- Given information

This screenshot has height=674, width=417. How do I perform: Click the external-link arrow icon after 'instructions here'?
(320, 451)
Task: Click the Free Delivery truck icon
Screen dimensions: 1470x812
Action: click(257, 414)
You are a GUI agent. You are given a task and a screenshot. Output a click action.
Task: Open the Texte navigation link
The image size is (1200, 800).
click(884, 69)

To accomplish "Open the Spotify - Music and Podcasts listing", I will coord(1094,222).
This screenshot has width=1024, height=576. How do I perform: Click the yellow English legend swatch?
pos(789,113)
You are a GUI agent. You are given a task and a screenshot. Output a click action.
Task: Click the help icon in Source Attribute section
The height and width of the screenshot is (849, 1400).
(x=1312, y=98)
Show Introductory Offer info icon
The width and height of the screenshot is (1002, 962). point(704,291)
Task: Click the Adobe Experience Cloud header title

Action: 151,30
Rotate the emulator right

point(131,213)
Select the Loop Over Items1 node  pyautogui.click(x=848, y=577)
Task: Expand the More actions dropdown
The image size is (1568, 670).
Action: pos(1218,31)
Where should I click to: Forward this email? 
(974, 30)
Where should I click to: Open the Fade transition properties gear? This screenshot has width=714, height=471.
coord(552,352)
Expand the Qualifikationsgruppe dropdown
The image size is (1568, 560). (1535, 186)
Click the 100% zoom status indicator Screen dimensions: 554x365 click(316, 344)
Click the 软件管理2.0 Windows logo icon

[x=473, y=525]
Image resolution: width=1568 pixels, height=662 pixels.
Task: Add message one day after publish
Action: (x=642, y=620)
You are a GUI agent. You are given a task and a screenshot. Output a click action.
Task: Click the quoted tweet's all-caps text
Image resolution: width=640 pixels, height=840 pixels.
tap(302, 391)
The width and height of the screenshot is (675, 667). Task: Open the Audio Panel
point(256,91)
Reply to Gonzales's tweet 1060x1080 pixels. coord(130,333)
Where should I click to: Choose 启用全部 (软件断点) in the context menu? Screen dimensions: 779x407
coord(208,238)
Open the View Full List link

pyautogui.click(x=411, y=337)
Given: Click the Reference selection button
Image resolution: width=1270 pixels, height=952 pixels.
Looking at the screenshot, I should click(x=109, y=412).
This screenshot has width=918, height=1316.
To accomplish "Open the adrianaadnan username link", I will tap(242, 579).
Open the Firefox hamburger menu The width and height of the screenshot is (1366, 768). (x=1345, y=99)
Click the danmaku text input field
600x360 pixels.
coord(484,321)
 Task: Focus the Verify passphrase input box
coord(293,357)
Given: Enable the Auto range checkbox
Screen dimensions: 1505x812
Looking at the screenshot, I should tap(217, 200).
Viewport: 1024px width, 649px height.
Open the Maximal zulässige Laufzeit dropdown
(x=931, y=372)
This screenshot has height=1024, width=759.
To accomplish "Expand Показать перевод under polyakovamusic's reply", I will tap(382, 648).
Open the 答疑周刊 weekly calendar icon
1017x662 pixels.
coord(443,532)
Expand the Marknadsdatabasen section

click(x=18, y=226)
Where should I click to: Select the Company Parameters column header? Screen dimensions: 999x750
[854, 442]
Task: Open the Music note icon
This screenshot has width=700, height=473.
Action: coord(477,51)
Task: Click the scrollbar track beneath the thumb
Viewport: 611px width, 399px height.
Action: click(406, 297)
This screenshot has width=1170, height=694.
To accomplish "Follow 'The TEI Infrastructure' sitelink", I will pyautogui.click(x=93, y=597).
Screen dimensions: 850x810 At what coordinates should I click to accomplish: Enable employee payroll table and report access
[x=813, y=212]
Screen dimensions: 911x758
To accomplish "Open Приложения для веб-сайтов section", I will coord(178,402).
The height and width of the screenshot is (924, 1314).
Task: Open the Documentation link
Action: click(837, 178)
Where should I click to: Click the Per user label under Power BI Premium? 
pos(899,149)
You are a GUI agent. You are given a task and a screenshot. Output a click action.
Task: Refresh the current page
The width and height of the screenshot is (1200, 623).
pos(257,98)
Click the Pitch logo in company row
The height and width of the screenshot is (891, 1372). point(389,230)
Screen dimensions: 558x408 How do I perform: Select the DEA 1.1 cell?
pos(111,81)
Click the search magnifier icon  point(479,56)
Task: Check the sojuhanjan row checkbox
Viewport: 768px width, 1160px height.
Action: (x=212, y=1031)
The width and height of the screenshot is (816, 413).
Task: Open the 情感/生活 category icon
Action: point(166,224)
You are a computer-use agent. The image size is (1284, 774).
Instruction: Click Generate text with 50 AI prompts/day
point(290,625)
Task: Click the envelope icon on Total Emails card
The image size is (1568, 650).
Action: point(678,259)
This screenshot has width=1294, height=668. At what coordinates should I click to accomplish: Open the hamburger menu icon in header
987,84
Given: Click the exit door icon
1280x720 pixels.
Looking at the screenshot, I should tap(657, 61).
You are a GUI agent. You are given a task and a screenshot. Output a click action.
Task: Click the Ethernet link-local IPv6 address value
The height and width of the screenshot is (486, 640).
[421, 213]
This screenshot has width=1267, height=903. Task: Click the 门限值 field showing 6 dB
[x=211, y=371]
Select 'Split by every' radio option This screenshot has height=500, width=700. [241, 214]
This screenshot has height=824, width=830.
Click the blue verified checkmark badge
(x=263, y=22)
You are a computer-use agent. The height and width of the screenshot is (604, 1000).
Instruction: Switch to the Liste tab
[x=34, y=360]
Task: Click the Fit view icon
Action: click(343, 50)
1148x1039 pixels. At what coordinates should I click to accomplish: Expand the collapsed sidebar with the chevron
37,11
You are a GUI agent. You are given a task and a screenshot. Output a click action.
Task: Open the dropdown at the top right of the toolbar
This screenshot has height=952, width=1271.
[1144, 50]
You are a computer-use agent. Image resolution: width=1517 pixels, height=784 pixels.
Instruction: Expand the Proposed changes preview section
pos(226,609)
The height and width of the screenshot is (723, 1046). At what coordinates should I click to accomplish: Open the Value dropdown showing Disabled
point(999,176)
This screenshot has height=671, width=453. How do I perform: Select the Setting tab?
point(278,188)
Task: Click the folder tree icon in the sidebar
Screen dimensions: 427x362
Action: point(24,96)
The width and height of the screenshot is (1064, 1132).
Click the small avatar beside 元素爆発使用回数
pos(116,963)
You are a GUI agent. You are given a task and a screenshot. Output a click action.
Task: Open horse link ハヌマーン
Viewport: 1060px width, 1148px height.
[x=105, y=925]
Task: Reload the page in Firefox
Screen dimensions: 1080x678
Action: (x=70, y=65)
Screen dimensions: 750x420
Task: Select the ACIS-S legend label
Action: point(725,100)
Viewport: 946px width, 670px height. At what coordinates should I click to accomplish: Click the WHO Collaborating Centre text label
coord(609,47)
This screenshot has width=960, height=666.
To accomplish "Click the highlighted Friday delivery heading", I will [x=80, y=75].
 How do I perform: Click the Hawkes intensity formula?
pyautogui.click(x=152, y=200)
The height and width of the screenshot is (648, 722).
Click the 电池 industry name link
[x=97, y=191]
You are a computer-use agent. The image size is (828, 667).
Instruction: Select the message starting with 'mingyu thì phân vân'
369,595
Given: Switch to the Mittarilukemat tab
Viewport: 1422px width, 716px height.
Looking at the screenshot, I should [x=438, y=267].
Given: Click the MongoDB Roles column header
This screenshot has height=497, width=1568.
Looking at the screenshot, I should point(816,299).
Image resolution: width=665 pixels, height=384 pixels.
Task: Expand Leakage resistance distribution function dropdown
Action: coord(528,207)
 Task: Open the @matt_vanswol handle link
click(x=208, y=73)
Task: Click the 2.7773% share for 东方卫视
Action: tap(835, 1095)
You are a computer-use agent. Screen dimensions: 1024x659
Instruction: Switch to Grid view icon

- Assigned task
Word for word, set down every line of the material above.

- Task output
This screenshot has height=674, width=417. How do I perform: Click the external-link arrow icon after 'instructions here'?
(320, 451)
Task: Click the Free Delivery truck icon
Screen dimensions: 1470x812
Action: click(257, 414)
You are a GUI agent. You are given a task and a screenshot. Output a click action.
Task: Open the Texte navigation link
The image size is (1200, 800).
click(884, 69)

To accomplish "Open the Spotify - Music and Podcasts listing", I will coord(1094,222).
This screenshot has width=1024, height=576. How do I perform: Click the yellow English legend swatch?
pos(789,113)
You are a GUI agent. You are given a task and a screenshot. Output a click action.
Task: Click the help icon in Source Attribute section
The height and width of the screenshot is (849, 1400).
(x=1312, y=98)
Show Introductory Offer info icon
The width and height of the screenshot is (1002, 962). point(704,291)
Task: Click the Adobe Experience Cloud header title

Action: 151,30
Rotate the emulator right

point(131,213)
Select the Loop Over Items1 node  pyautogui.click(x=848, y=577)
Task: Expand the More actions dropdown
The image size is (1568, 670).
Action: pos(1218,31)
Where should I click to: Forward this email? 
(974, 30)
Where should I click to: Open the Fade transition properties gear? This screenshot has width=714, height=471.
coord(552,352)
Expand the Qualifikationsgruppe dropdown
The image size is (1568, 560). (1535, 186)
Click the 100% zoom status indicator Screen dimensions: 554x365 click(316, 344)
Click the 软件管理2.0 Windows logo icon

[x=473, y=525]
Image resolution: width=1568 pixels, height=662 pixels.
Task: Add message one day after publish
Action: (x=642, y=620)
You are a GUI agent. You are given a task and a screenshot. Output a click action.
Task: Click the quoted tweet's all-caps text
Image resolution: width=640 pixels, height=840 pixels.
tap(302, 391)
The width and height of the screenshot is (675, 667). Task: Open the Audio Panel
point(256,91)
Reply to Gonzales's tweet 1060x1080 pixels. coord(130,333)
Where should I click to: Choose 启用全部 (软件断点) in the context menu? Screen dimensions: 779x407
coord(208,238)
Open the View Full List link

pyautogui.click(x=411, y=337)
Given: Click the Reference selection button
Image resolution: width=1270 pixels, height=952 pixels.
Looking at the screenshot, I should click(x=109, y=412).
This screenshot has width=918, height=1316.
To accomplish "Open the adrianaadnan username link", I will tap(242, 579).
Open the Firefox hamburger menu The width and height of the screenshot is (1366, 768). (x=1345, y=99)
Click the danmaku text input field
600x360 pixels.
coord(484,321)
 Task: Focus the Verify passphrase input box
coord(293,357)
Given: Enable the Auto range checkbox
Screen dimensions: 1505x812
Looking at the screenshot, I should tap(217, 200).
Viewport: 1024px width, 649px height.
Open the Maximal zulässige Laufzeit dropdown
(x=931, y=372)
This screenshot has height=1024, width=759.
To accomplish "Expand Показать перевод under polyakovamusic's reply", I will tap(382, 648).
Open the 答疑周刊 weekly calendar icon
1017x662 pixels.
coord(443,532)
Expand the Marknadsdatabasen section

click(x=18, y=226)
Where should I click to: Select the Company Parameters column header? Screen dimensions: 999x750
[854, 442]
Task: Open the Music note icon
This screenshot has width=700, height=473.
Action: coord(477,51)
Task: Click the scrollbar track beneath the thumb
Viewport: 611px width, 399px height.
Action: click(406, 297)
This screenshot has width=1170, height=694.
To accomplish "Follow 'The TEI Infrastructure' sitelink", I will pyautogui.click(x=93, y=597).
Screen dimensions: 850x810 At what coordinates should I click to accomplish: Enable employee payroll table and report access
[x=813, y=212]
Screen dimensions: 911x758
To accomplish "Open Приложения для веб-сайтов section", I will coord(178,402).
The height and width of the screenshot is (924, 1314).
Task: Open the Documentation link
Action: click(837, 178)
Where should I click to: Click the Per user label under Power BI Premium? 
pos(899,149)
You are a GUI agent. You are given a task and a screenshot. Output a click action.
Task: Refresh the current page
The width and height of the screenshot is (1200, 623).
pos(257,98)
Click the Pitch logo in company row
The height and width of the screenshot is (891, 1372). point(389,230)
Screen dimensions: 558x408 How do I perform: Select the DEA 1.1 cell?
pos(111,81)
Click the search magnifier icon  point(479,56)
Task: Check the sojuhanjan row checkbox
Viewport: 768px width, 1160px height.
Action: (x=212, y=1031)
The width and height of the screenshot is (816, 413).
Task: Open the 情感/生活 category icon
Action: point(166,224)
You are a computer-use agent. The image size is (1284, 774).
Instruction: Click Generate text with 50 AI prompts/day
point(290,625)
Task: Click the envelope icon on Total Emails card
The image size is (1568, 650).
Action: point(678,259)
This screenshot has width=1294, height=668. At what coordinates should I click to accomplish: Open the hamburger menu icon in header
987,84
Given: Click the exit door icon
1280x720 pixels.
Looking at the screenshot, I should tap(657, 61).
You are a GUI agent. You are given a task and a screenshot. Output a click action.
Task: Click the Ethernet link-local IPv6 address value
The height and width of the screenshot is (486, 640).
[421, 213]
This screenshot has width=1267, height=903. Task: Click the 门限值 field showing 6 dB
[x=211, y=371]
Select 'Split by every' radio option This screenshot has height=500, width=700. [241, 214]
This screenshot has height=824, width=830.
Click the blue verified checkmark badge
(x=263, y=22)
You are a computer-use agent. The height and width of the screenshot is (604, 1000).
Instruction: Switch to the Liste tab
[x=34, y=360]
Task: Click the Fit view icon
Action: click(343, 50)
1148x1039 pixels. At what coordinates should I click to accomplish: Expand the collapsed sidebar with the chevron
37,11
You are a GUI agent. You are given a task and a screenshot. Output a click action.
Task: Open the dropdown at the top right of the toolbar
This screenshot has height=952, width=1271.
[1144, 50]
You are a computer-use agent. Image resolution: width=1517 pixels, height=784 pixels.
Instruction: Expand the Proposed changes preview section
pos(226,609)
The height and width of the screenshot is (723, 1046). At what coordinates should I click to accomplish: Open the Value dropdown showing Disabled
point(999,176)
This screenshot has height=671, width=453. How do I perform: Select the Setting tab?
point(278,188)
Task: Click the folder tree icon in the sidebar
Screen dimensions: 427x362
Action: point(24,96)
The width and height of the screenshot is (1064, 1132).
Click the small avatar beside 元素爆発使用回数
pos(116,963)
You are a GUI agent. You are given a task and a screenshot. Output a click action.
Task: Open horse link ハヌマーン
Viewport: 1060px width, 1148px height.
[x=105, y=925]
Task: Reload the page in Firefox
Screen dimensions: 1080x678
Action: (x=70, y=65)
Screen dimensions: 750x420
Task: Select the ACIS-S legend label
Action: point(725,100)
Viewport: 946px width, 670px height. At what coordinates should I click to accomplish: Click the WHO Collaborating Centre text label
coord(609,47)
This screenshot has width=960, height=666.
To accomplish "Click the highlighted Friday delivery heading", I will [x=80, y=75].
 How do I perform: Click the Hawkes intensity formula?
pyautogui.click(x=152, y=200)
The height and width of the screenshot is (648, 722).
Click the 电池 industry name link
[x=97, y=191]
You are a computer-use agent. The image size is (828, 667).
Instruction: Select the message starting with 'mingyu thì phân vân'
369,595
Given: Switch to the Mittarilukemat tab
Viewport: 1422px width, 716px height.
Looking at the screenshot, I should [x=438, y=267].
Given: Click the MongoDB Roles column header
This screenshot has height=497, width=1568.
Looking at the screenshot, I should point(816,299).
Image resolution: width=665 pixels, height=384 pixels.
Task: Expand Leakage resistance distribution function dropdown
Action: coord(528,207)
 Task: Open the @matt_vanswol handle link
click(x=208, y=73)
Task: Click the 2.7773% share for 东方卫视
Action: tap(835, 1095)
You are a computer-use agent. Screen dimensions: 1024x659
Instruction: Switch to Grid view icon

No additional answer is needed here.